[Stored data entries]
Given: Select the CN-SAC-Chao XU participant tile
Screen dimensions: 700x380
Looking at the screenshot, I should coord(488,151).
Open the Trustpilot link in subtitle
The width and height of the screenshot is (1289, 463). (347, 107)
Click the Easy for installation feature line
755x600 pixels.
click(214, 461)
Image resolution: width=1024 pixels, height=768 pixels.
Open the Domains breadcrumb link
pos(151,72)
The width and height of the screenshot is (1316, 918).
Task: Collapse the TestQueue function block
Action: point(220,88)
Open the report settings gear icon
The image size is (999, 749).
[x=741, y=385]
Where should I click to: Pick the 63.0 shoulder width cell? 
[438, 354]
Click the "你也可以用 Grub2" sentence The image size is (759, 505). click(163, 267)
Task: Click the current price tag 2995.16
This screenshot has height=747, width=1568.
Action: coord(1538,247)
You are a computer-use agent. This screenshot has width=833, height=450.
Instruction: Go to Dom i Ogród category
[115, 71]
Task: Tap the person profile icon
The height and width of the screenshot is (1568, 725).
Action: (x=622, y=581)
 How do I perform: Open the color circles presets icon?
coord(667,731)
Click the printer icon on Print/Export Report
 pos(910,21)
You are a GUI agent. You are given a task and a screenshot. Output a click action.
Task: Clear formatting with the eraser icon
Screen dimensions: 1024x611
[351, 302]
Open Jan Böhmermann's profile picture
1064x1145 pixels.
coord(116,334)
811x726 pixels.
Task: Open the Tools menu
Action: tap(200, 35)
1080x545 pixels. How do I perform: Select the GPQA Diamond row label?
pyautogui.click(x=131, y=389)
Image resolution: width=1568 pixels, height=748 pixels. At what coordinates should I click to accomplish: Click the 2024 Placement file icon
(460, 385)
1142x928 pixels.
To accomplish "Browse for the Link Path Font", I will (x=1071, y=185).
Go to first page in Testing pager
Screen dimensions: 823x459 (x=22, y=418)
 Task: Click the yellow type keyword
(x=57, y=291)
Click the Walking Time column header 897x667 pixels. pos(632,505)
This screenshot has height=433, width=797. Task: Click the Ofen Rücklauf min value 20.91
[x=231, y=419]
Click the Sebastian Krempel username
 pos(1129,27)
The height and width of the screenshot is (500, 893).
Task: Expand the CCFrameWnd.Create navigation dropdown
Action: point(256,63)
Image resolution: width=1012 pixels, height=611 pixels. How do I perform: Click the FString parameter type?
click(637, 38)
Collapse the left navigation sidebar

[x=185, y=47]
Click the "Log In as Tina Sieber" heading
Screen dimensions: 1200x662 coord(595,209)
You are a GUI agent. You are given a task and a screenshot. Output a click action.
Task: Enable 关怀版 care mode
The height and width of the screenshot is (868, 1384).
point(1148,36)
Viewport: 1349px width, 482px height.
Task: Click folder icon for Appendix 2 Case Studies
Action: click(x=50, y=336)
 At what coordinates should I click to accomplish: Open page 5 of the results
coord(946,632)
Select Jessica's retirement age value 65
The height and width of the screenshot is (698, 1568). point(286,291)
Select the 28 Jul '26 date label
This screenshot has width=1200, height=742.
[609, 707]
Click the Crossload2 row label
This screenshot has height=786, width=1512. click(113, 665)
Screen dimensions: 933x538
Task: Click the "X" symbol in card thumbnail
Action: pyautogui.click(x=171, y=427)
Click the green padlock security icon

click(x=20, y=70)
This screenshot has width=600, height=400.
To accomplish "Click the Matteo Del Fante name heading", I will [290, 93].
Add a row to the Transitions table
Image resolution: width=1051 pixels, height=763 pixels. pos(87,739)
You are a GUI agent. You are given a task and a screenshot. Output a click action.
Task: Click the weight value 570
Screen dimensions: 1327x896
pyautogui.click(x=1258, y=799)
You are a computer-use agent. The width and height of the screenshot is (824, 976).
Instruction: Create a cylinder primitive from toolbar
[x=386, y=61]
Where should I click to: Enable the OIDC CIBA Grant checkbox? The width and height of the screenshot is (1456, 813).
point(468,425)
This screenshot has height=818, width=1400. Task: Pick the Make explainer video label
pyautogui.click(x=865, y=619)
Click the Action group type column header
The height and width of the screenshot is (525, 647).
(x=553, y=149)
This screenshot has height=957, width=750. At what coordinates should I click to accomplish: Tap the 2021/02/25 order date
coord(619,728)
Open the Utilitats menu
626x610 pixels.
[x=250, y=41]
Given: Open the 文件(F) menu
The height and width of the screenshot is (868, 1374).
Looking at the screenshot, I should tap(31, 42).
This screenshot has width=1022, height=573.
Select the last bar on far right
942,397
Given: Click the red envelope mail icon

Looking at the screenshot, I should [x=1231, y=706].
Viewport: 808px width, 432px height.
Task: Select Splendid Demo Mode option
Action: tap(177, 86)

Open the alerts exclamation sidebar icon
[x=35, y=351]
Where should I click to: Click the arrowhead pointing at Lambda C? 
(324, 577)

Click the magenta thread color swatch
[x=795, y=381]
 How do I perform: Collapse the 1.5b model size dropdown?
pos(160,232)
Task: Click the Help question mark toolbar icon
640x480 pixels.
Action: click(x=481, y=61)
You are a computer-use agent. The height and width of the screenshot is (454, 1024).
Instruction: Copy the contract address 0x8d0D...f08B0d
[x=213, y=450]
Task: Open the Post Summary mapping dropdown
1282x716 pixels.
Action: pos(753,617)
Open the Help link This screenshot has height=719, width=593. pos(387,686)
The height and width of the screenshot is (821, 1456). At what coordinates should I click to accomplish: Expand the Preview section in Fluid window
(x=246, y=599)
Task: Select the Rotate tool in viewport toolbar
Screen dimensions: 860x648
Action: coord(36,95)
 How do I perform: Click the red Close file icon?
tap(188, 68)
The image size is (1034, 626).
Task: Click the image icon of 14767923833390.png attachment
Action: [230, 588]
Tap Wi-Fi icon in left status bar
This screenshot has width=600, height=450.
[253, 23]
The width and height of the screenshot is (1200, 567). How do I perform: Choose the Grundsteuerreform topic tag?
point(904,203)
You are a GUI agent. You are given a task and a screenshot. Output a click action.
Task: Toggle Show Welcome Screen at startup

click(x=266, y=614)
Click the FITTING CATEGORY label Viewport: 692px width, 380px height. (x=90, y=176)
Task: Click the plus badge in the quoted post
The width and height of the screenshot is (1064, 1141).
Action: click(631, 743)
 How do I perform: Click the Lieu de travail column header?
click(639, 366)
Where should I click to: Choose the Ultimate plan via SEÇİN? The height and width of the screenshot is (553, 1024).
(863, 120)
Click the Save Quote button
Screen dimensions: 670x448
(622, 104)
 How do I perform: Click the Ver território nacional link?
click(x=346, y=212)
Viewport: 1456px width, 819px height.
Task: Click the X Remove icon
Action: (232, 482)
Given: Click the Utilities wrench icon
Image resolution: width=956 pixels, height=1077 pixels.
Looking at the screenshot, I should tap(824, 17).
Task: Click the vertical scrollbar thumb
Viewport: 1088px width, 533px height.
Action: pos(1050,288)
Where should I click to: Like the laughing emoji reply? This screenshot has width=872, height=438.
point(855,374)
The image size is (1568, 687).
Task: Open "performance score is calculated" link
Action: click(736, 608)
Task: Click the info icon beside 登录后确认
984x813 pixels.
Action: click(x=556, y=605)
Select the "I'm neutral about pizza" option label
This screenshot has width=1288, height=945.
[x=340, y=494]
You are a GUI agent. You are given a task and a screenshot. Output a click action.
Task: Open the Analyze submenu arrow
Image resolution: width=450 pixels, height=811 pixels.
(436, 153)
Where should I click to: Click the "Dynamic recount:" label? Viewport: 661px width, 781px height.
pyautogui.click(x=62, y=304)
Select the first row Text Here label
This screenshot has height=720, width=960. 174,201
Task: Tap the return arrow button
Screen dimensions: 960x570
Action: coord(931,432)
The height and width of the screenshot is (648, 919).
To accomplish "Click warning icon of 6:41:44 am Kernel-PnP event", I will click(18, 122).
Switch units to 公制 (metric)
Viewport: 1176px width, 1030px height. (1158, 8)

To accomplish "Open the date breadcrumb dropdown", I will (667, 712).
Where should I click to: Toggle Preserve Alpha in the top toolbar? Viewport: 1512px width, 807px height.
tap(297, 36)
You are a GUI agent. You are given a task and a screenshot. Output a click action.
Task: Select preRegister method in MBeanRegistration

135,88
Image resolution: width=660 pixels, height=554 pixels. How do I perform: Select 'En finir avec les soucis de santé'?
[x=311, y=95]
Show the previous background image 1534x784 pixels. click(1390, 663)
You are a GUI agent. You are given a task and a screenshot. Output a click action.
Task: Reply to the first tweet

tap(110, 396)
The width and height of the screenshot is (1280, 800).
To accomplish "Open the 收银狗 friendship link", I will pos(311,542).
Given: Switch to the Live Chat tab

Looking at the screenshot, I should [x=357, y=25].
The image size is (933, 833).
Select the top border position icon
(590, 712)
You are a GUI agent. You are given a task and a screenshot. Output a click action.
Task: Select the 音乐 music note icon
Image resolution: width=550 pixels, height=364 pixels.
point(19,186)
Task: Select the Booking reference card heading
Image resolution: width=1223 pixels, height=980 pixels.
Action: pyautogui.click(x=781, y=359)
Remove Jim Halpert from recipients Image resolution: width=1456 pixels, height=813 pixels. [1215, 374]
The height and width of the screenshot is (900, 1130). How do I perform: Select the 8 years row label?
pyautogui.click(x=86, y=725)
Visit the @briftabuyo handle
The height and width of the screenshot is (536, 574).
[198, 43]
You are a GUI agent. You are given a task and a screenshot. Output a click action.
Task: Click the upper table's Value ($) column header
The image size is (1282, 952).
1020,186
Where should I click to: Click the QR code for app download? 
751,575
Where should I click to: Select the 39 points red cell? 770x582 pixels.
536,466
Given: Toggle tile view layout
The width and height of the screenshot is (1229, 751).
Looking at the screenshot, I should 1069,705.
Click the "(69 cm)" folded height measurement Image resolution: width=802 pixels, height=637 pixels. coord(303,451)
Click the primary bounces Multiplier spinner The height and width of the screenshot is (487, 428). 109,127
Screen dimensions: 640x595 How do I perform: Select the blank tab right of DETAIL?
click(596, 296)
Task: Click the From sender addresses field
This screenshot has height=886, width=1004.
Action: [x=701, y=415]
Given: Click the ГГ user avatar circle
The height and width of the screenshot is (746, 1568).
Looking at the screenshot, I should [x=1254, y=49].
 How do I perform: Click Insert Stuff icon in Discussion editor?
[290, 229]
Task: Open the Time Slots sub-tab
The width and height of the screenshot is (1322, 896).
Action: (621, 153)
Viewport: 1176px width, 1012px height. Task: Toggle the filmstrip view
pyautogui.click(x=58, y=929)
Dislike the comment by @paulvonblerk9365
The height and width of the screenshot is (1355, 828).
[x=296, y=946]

__Problem__
Where does the string "tile" appear in the records above? Show every line that holds it.

__Solution__
Given: Select the CN-SAC-Chao XU participant tile
Given: Toggle tile view layout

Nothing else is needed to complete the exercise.